Exhibit 99.B(11)
May 1, 2015 |
Voya Variable Portfolios, Inc.
7337 East Doubletree Ranch Road, Suite 100
Scottsdale, Arizona 85258
Ladies and Gentlemen:
This opinion is being furnished in connection with the Registration Statement on Form N-14 (the “Registration Statement”) being filed today by Voya Variable Portfolios, Inc. (the “Company”) under the Securities Act of 1933, as amended (the “Act”), relating to the proposed acquisition by Voya Global Value Advantage Portfolio, a series of the Company (the “Acquiring Portfolio”), of all the assets of VY® DFA World Equity Portfolio (the “Acquired Portfolio”), a series of Voya Investors Trust, and the issuance of Advisor Class, Class I and Class S shares of beneficial interest of the Acquiring Portfolio in connection therewith (collectively, the “Shares”), all in accordance with the terms of the Agreement and Plan of Reorganization dated March 12, 2015, by and between the Company, on behalf of the Acquiring Portfolio and Voya Investors Trust, on behalf of the Acquired Portfolio (the “Agreement and Plan of Reorganization”), in substantially the form included as Appendix A to the prospectus/proxy statement that is part of the Registration Statement.

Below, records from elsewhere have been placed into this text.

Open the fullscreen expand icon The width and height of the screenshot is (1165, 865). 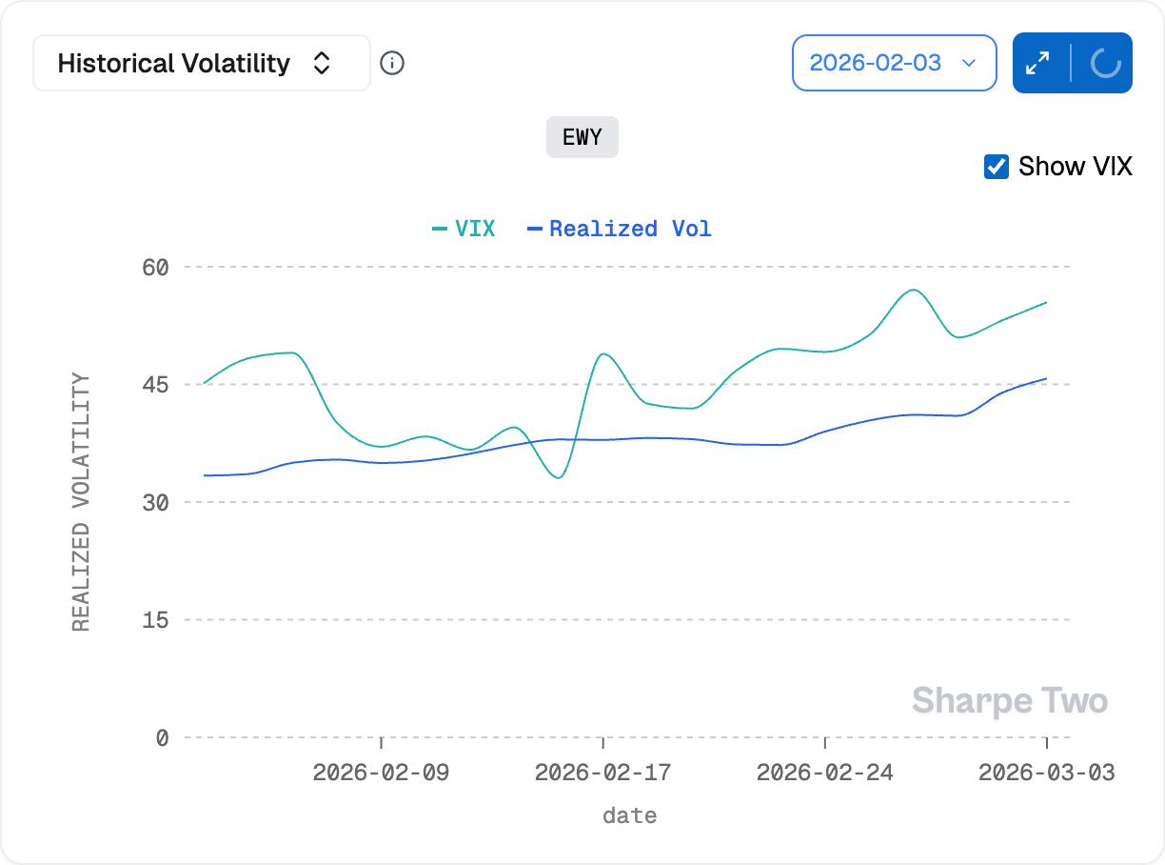click(1038, 63)
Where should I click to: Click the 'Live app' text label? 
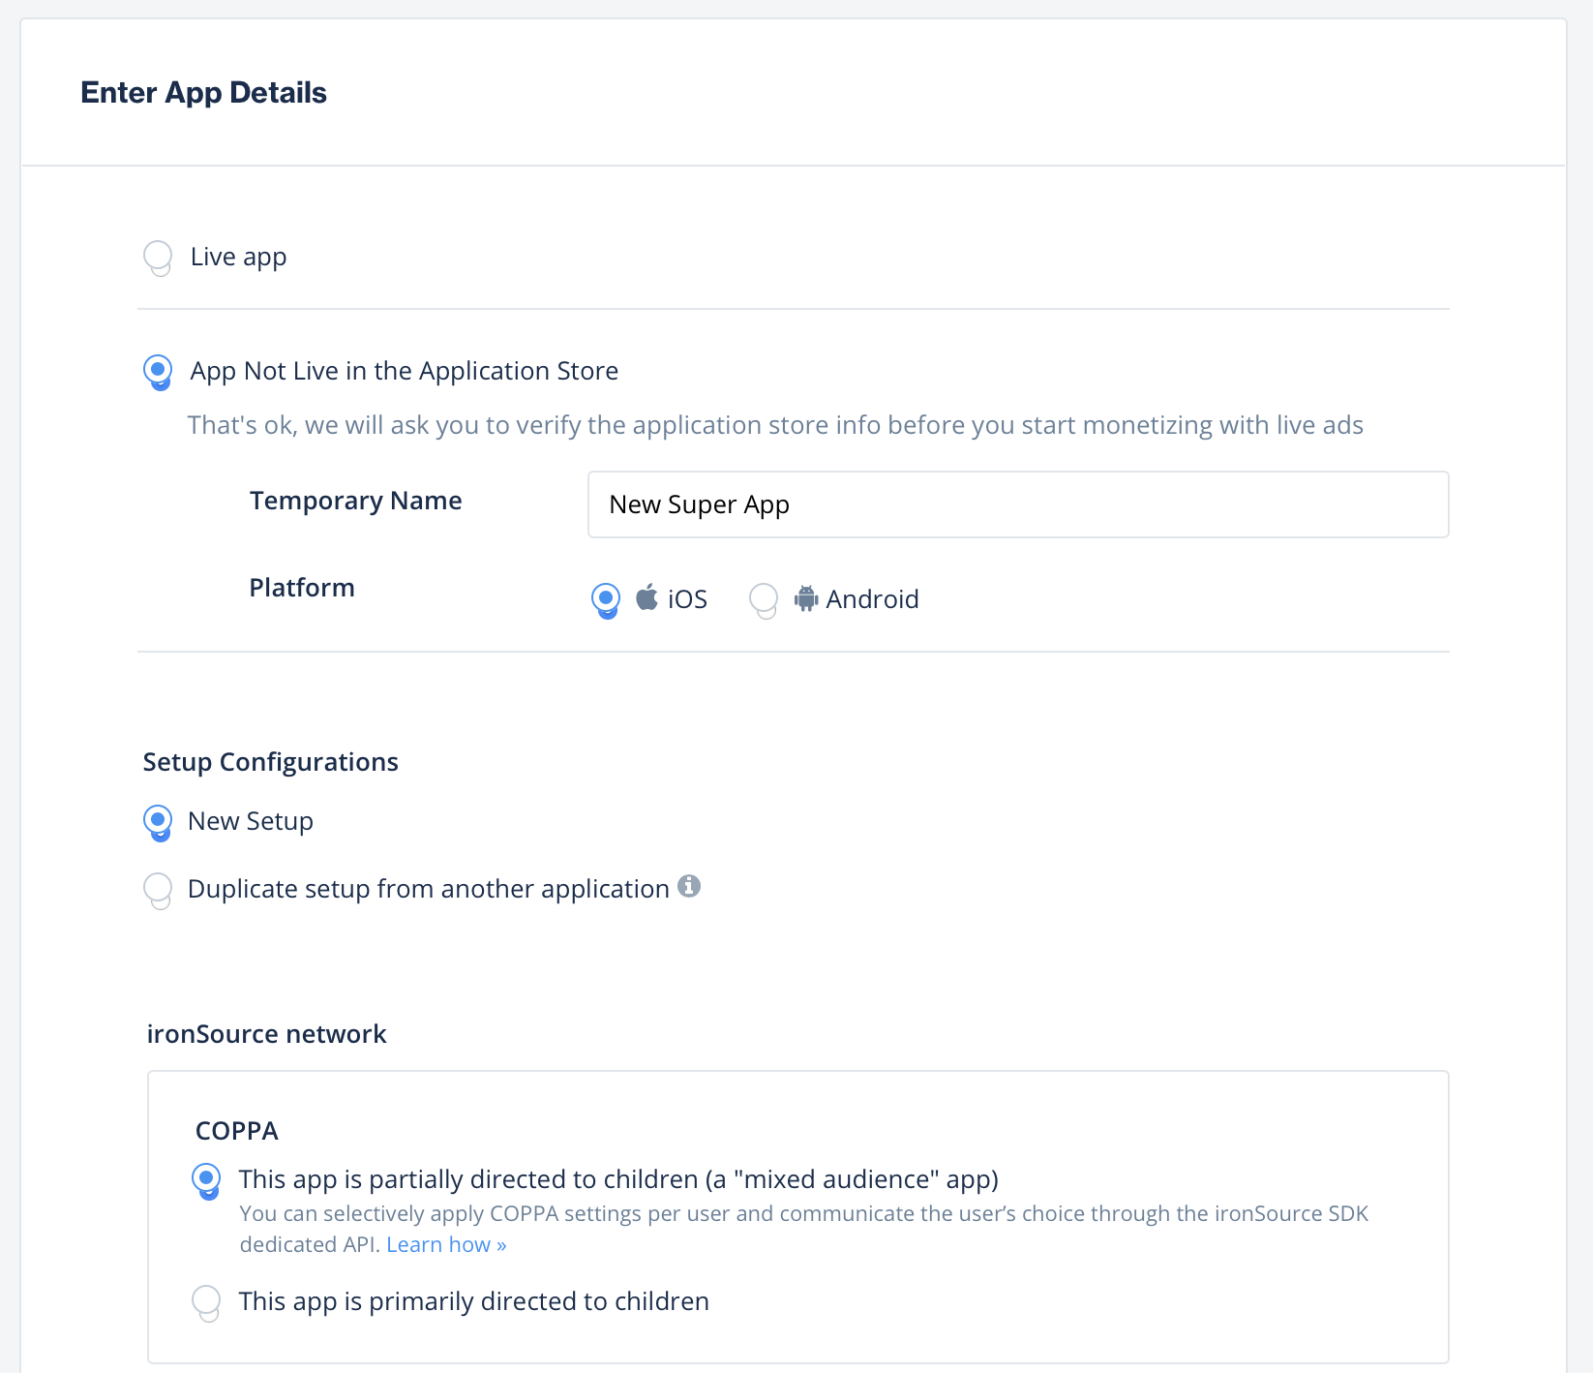(238, 257)
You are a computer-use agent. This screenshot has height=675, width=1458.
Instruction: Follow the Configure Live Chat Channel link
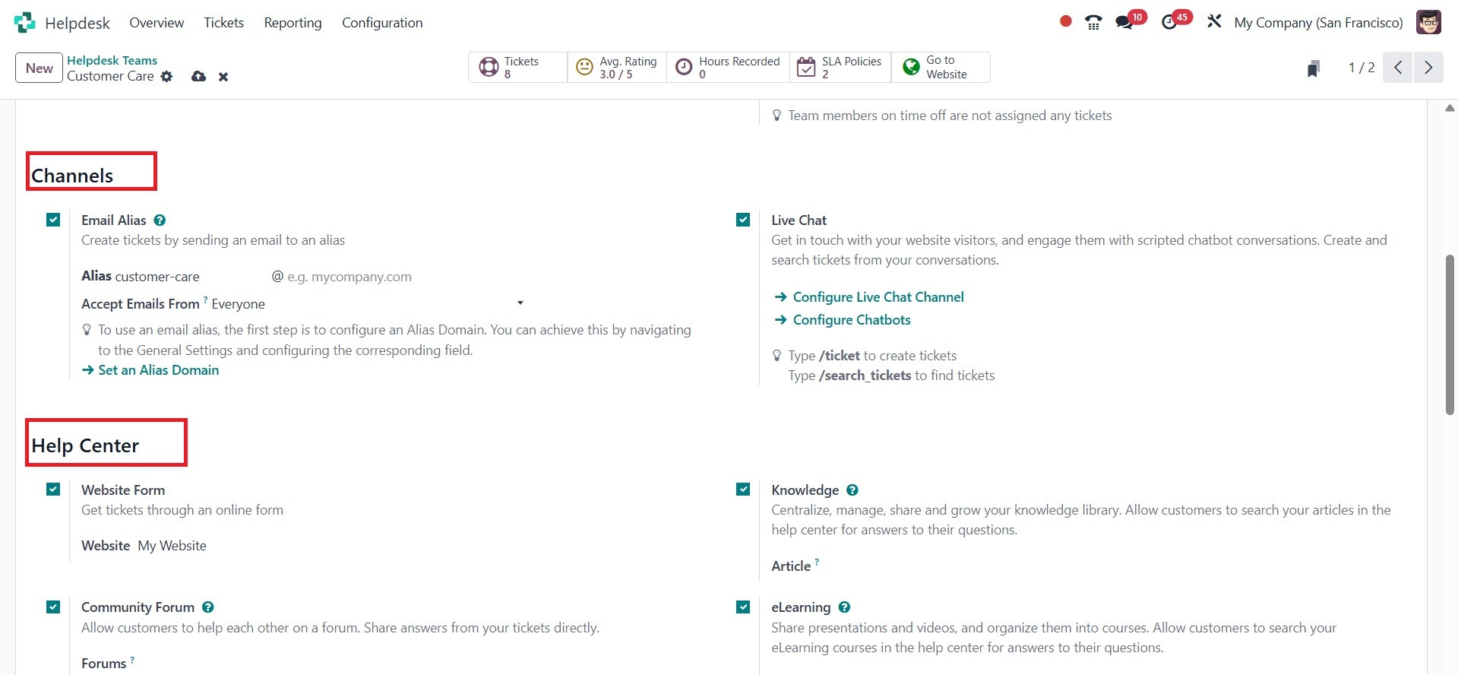click(878, 297)
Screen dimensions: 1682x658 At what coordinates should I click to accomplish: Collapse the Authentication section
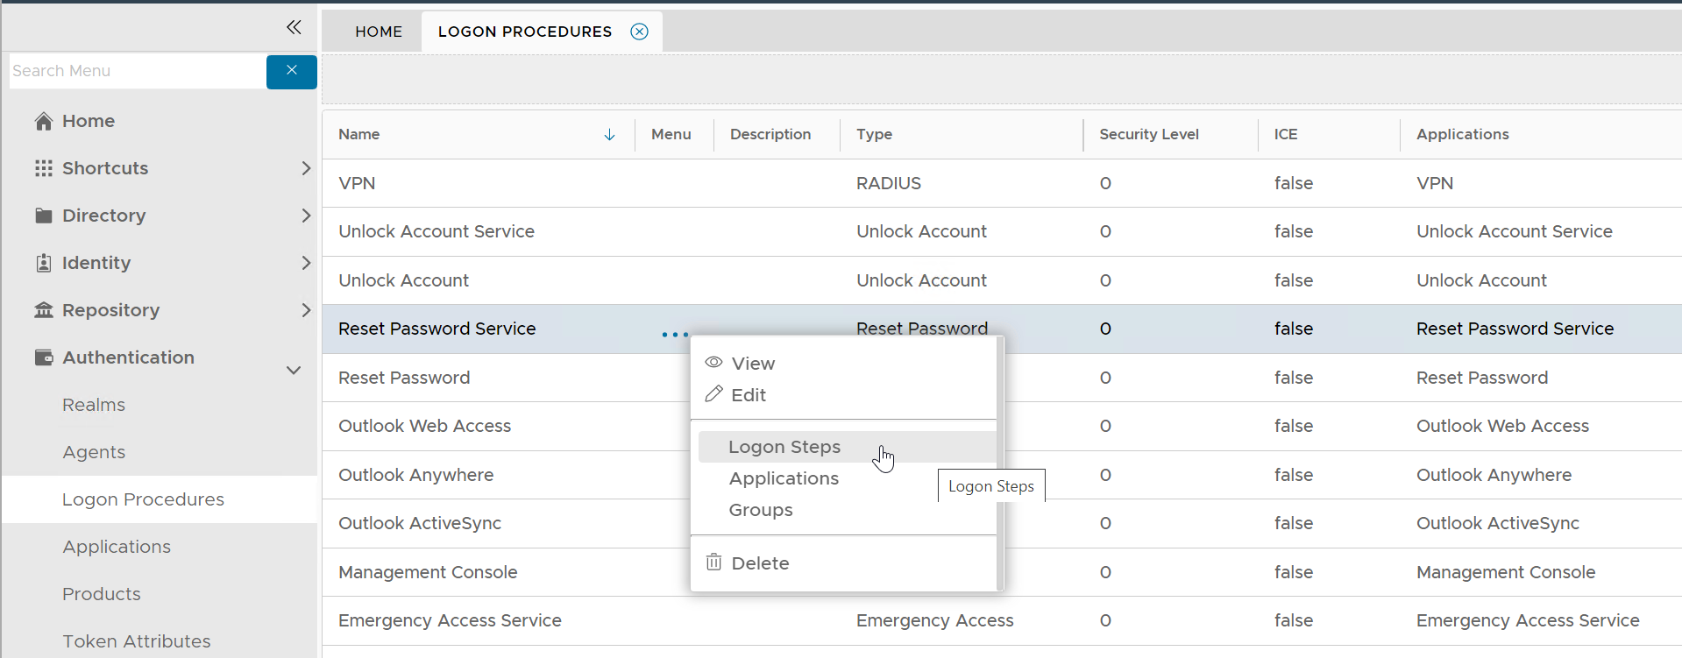click(x=294, y=370)
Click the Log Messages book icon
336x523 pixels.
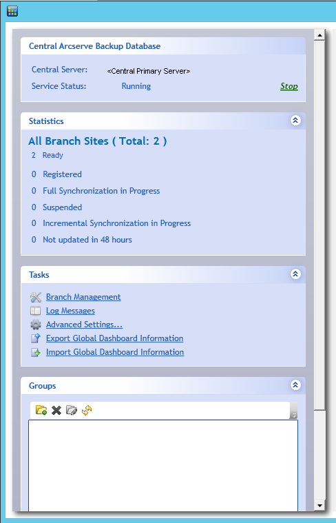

In connection with this opinion, we have examined the form of Agreement and Plan of Reorganization. We have examined such certificates, documents, and records and have made such investigation of fact and such examination of law as we have deemed appropriate in order to enable us to render the opinion set forth herein. In conducting such investigation, we have relied, without independent verification, upon certificates of officers of the Company, public officials and other appropriate persons.
We have assumed, for the purposes of this opinion, that, prior to the date of the issuance of the Shares, the Agreement and Plan of Reorganization will have been duly executed and delivered by each party thereto in the form included as Appendix A to the prospectus/proxy statement that is part of the Registration Statement and will constitute a legal, valid, and binding obligation of the Company, on behalf of the Acquiring Portfolio.
Based upon and subject to the foregoing, we are of the opinion that the issuance and sale of the Adviser Class, Class I, and Class S shares of the Acquiring Fund pursuant to the Agreement and Plan of Reorganization has been duly authorized by all necessary corporate action on the part of the Company and that, when issued in accordance with the terms of the Agreement and Plan of Reorganization, such Shares will be validly issued, fully paid, and nonassessable.
In rendering the opinion expressed herein, we have, with your approval, relied solely on the opinion, dated the date hereof, of Ober, Kaler, Grimes & Shriver insofar as such opinion relates to the laws of the State of Maryland (subject to all of the assumptions and qualifications to which such opinion is subject), and we have made no independent examination of the laws of that jurisdiction. We are providing a copy of that opinion together with this opinion.
We hereby consent to the filing of this opinion as an exhibit to the Registration Statement and to the references to our firm as legal counsel for the Company in the Registration Statement. This consent shall not constitute an acknowledgment that we are within the category of persons whose consent is required by Section 7 of the Securities Act of 1933, as amended, and the rules and regulations thereunder.
We consent to the filing of this opinion as an exhibit to the Registration Statement.